A few Watergate messages
Watergate has plenty of political messages. Here are a few that stand out.
- The power of public opinion. As the Watergate scandal developed, few national leaders spoke out against Nixon despite his obvious crimes, and Nixon might have withstood it all except for the power of public opinion. But citizen outrage rose so high – measured in part by tons of mail descending on Capitol Hill – that members of Congress finally realized that the risk factor had changed: it was safer to be against Nixon than for him.

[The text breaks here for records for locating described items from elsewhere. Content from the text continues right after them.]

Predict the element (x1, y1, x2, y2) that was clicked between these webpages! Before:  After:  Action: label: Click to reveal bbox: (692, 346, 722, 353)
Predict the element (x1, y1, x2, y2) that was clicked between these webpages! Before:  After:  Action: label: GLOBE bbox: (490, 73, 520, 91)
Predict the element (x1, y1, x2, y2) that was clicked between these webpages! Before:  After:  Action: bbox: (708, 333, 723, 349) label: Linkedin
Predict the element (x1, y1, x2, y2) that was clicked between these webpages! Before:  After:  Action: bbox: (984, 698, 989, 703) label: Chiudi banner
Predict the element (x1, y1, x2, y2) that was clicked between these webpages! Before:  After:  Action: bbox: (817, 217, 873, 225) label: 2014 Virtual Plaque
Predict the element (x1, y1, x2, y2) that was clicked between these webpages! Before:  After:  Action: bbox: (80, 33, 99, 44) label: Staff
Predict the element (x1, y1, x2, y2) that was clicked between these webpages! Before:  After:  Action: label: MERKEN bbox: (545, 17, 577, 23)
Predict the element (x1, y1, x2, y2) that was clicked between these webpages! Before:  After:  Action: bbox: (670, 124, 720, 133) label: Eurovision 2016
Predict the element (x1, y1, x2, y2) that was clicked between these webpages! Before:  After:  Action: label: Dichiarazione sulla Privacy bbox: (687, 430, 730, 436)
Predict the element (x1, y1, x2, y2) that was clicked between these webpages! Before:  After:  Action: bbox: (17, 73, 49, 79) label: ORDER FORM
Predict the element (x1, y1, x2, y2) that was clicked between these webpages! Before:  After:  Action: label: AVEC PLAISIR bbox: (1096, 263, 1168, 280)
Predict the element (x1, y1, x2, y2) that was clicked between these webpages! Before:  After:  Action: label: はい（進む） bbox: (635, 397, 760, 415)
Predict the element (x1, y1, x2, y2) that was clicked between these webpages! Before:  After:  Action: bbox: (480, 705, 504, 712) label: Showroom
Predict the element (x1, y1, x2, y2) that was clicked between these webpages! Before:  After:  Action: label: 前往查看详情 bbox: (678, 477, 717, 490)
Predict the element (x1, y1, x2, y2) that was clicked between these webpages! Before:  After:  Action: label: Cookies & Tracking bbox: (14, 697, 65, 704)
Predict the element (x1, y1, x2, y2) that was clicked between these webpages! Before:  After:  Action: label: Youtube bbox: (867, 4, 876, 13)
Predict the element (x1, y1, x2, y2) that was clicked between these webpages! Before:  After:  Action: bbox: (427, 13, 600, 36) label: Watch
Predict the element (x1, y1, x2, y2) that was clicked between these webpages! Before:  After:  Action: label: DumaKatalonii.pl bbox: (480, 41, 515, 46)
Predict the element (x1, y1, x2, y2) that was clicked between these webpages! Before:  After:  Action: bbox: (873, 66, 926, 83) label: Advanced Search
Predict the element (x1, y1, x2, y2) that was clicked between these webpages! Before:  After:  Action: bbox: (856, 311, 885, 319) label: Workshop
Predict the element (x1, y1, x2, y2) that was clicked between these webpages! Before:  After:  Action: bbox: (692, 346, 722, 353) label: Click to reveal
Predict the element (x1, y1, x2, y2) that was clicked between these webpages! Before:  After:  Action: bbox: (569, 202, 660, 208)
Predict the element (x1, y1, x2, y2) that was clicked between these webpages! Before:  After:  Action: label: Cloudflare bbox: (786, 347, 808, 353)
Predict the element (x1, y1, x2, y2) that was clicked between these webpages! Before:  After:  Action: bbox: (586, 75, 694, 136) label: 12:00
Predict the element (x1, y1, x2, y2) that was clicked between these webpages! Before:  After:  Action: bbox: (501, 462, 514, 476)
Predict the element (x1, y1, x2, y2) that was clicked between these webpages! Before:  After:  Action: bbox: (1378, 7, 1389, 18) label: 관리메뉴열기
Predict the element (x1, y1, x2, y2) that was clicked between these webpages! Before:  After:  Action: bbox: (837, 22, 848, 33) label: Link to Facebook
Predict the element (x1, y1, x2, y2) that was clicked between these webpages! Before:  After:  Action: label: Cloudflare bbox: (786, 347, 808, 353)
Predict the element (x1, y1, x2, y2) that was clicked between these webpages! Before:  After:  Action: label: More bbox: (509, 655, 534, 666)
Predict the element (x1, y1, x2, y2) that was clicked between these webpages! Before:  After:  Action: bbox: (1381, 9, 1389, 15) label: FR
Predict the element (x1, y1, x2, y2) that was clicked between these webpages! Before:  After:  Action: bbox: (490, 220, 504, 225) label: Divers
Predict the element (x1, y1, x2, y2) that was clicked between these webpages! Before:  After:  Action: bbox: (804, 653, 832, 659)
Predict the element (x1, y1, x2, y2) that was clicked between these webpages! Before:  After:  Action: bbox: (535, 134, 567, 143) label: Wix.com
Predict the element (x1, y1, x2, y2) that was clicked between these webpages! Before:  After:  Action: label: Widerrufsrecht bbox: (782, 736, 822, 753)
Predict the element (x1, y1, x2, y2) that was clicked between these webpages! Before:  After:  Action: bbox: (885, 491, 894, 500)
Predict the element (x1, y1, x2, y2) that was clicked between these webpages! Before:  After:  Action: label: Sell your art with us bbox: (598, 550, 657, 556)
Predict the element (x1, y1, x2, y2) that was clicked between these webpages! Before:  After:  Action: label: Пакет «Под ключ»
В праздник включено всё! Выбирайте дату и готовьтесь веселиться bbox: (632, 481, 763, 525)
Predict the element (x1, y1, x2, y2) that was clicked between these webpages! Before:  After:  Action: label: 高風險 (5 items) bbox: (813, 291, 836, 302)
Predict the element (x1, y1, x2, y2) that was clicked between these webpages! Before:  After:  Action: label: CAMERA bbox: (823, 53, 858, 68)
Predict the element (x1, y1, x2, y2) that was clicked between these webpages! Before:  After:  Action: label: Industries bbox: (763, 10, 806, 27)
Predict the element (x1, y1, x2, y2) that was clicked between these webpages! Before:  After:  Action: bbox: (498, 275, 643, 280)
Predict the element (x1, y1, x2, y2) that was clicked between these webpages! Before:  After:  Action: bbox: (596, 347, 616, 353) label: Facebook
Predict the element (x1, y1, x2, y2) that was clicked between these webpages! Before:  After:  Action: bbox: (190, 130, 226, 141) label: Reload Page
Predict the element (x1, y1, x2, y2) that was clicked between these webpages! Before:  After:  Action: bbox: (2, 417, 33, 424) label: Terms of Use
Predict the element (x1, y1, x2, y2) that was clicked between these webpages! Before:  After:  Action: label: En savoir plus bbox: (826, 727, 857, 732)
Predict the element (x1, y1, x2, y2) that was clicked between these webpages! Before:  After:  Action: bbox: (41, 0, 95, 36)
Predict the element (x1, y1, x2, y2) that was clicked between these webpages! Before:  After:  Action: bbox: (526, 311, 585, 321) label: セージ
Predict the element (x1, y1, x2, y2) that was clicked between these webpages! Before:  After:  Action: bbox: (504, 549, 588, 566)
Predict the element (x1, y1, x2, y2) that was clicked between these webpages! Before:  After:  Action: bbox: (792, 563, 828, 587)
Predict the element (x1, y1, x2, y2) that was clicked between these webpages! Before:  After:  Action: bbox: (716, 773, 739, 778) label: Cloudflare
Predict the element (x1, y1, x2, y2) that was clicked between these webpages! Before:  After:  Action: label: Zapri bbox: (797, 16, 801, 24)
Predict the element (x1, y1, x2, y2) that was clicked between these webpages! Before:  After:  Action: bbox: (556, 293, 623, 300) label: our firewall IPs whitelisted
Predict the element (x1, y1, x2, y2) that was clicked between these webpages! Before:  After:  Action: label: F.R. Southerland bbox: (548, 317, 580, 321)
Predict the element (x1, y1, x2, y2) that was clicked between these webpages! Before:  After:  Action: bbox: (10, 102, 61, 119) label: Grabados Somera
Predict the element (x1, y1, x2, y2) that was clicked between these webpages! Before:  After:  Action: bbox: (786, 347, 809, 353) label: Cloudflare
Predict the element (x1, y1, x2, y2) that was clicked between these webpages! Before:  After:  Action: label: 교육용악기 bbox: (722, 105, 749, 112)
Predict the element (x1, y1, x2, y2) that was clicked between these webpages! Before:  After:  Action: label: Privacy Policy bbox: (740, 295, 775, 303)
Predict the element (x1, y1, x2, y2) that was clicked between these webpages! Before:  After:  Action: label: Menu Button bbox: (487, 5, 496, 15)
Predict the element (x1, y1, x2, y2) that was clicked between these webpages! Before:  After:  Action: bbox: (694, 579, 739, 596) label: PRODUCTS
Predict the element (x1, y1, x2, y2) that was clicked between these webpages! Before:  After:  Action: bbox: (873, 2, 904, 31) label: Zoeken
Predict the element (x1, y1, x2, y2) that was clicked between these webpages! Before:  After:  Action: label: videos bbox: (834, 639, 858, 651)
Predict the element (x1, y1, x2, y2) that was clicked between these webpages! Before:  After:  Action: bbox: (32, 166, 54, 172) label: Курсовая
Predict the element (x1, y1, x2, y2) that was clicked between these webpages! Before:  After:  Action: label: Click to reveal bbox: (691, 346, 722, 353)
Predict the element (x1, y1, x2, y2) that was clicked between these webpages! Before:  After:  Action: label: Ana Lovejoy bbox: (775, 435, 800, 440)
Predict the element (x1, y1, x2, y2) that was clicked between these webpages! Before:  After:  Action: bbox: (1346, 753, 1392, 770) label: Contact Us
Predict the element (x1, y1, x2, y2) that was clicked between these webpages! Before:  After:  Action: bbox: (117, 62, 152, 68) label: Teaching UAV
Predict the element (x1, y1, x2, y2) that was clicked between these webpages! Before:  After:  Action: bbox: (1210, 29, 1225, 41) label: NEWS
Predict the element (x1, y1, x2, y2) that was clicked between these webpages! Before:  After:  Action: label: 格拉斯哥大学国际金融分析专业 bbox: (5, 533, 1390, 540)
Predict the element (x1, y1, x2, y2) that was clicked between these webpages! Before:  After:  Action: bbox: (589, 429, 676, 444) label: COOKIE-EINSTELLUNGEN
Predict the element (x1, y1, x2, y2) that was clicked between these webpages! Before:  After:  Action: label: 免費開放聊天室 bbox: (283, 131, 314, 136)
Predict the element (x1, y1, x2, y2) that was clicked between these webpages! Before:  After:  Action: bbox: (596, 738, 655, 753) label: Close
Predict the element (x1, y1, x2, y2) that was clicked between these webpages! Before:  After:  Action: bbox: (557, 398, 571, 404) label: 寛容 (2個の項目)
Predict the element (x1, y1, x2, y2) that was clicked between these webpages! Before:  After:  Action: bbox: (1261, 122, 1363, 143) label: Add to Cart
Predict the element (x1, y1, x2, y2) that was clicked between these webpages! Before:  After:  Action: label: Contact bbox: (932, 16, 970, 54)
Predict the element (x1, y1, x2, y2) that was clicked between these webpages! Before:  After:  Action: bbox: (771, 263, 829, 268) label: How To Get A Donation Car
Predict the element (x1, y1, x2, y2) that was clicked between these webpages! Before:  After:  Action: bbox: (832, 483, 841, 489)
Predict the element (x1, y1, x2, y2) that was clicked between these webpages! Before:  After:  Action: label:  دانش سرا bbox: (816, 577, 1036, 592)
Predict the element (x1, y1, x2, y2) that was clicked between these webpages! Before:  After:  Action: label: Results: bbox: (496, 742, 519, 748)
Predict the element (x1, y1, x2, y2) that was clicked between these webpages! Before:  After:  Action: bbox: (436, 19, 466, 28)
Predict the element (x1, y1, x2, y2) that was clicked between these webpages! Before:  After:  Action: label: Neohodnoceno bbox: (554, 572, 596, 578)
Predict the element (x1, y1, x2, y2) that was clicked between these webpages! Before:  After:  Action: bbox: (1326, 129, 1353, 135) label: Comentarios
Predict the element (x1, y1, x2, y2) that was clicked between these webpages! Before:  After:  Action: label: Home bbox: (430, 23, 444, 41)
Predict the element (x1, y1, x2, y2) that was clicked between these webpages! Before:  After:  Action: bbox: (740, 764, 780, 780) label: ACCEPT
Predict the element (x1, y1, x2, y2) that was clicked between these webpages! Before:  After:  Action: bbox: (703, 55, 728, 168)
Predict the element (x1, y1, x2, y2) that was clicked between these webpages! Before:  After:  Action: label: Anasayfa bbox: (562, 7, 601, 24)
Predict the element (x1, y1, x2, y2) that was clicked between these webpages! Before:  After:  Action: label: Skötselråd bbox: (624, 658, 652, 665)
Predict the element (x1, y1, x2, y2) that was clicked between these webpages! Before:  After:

- The role of the press. To this day Nixon’s resignation is seen as a great victory for the press, but it wasn’t. Only four news organizations did much original reporting – The Washington Post, the New York Times, the Los Angeles Times, and Time Magazine. A fifth, the old Washington Evening Star (which went belly up in 1981) was kept in the fray by a columnist on Nixon’s enemy list, Mary McGrory, who knew a good story when she saw it and never let go, winning a Pulitzer prize for her Watergate work. The rest of the print press and all the TV networks were almost totally absent until the story could no longer be ignored. Some leading American newspapers would ignore Washington Post stories when they first appeared and then give prominent display to White House non-denial denials and attacks on the Post.
- Just plain good luck. Never discount the benefits of good luck. On June 17, 1972, a DC police dispatcher asked a uniformed officer to check it out reports of a possible burglary at the Watergate office building but he declined and three plainclothes detectives went instead. A uniformed cop would have been spotted by the burglars’ lookouts, and, if so, there would have been no arrests that night and, quite possibly, no Watergate scandal at all.